It's not the only unusual item in the dry stores, there are bottles of cordial which Mr Pownall says the keepers use in summer to make ice blocks in huge wheelies bins and once or twice a week they get insect deliveries.
"Just from memory you're looking at 4000-5000 meal worms," Mr Pownall explains. "We have meal worms, locusts, crickets, house flies a variety of things."
The Zoo can't breed enough insects currently to keep up with demand, though they hope to in the future, and a local supplier breeds insects of all sizes for the zoo's residents.
Every day Mr Pownall preps each crate for each animal with a mix of everything they'll need, the walk in fridge is like a mini greengrocers for the zoo.
In the centre of the fridge there's a tower of crates, each with a yellow Post-It note, labeling which of the residents would be getting their paws (or hooves) on the meal inside.
In a big, grey crate is the elephant diet for two days, "there's one marked for birds, giraffe, nayala, rhino baboon, lemur, tamarin, squirrel monkeys, saimans, flying fox, agouti, so all of that is for one particular section which is for the rainforest and it's all for today".
After the crates are checked they have to be delivered.
Once they're stacked onto his truck, dry goods are added and anything the keepers may have asked for, batteries, suncream, before Ian drives through the zoo to make deliveries.
As the sun came up, giraffes made their way out of their house, stretching their legs and a few curious ostriches eyed us through the fence.
The crates will stay at their sections until feeding time when the keepers arrive, but Mr Pownall isn't done yet.
Back at the stores, he begins to prep all the food boxes for the next day and it's no easy task.
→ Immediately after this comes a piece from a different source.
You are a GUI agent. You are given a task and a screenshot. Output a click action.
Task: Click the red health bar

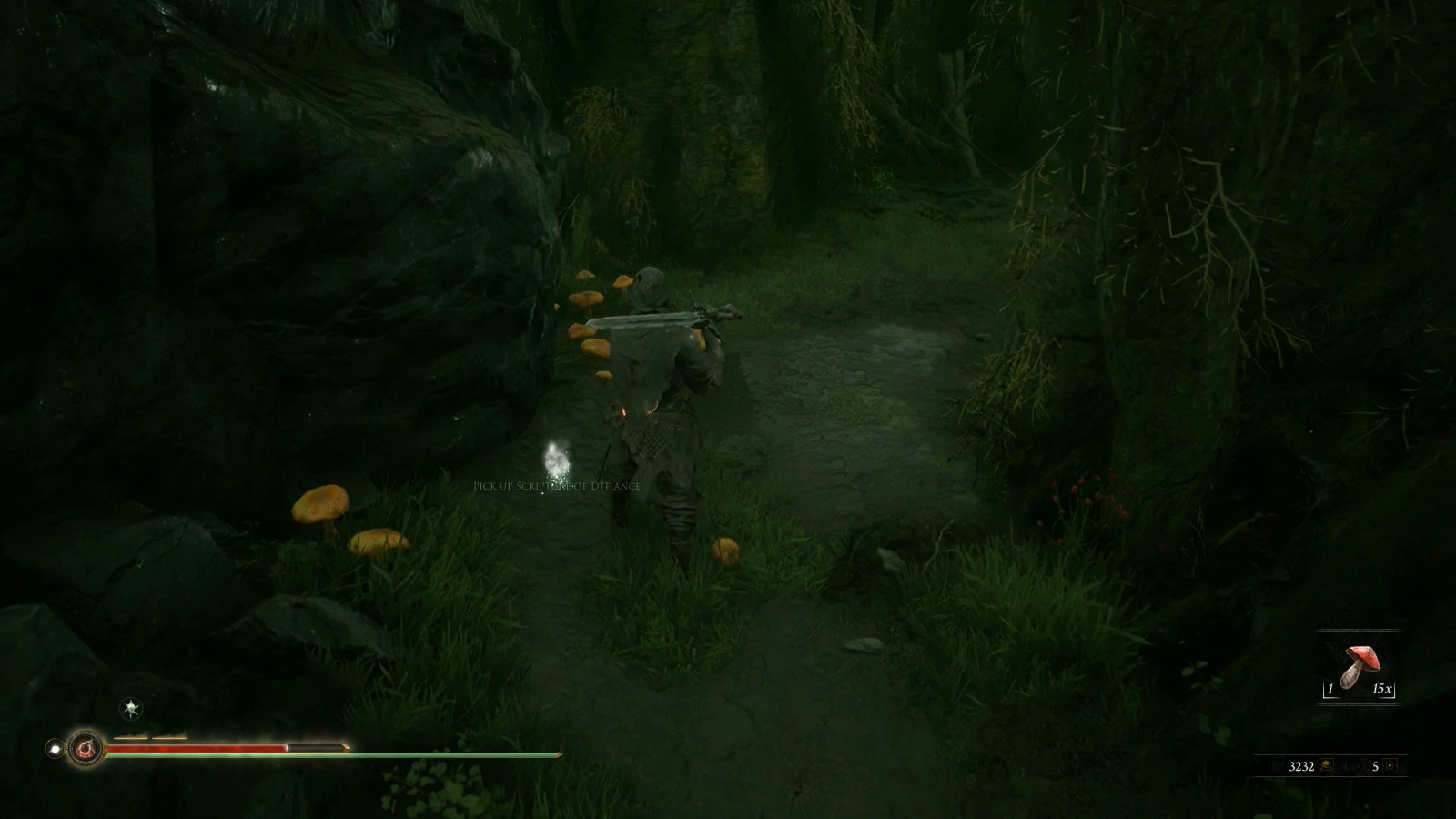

Each animal needs a specific diet which changes throughout the week and the year.
"In the squirrel monkey diet for today there are pears oranges, rock melon, beetroot swede, parsley spinach, green beans frozen peas, nine boiled eggs and some monkey cubes.
"I've got three eggs to add to that which I'm just going to put in that I boiled last night. I boil 72 hard-boiled eggs a day.
"The agouti gets a different diet seven days a week, so does the capybara and spider monkey. However, if we look at the giraffe, daily gets the same four items seven days a week and the rest of its diet is made up with browse (tree and shrub branches), pellets and other items."
A capybara is a South American rodent - the biggest in the world. They look like good-natured, dog sized guinea pigs. At Auckland Zoo, they live with the squirrel monkeys.
Mr Pownall's day won't finish till 2pm but we got to watch as the carefully prepared food boxes were unpacked and the capybaras tuck into a breakfast of silverbeet.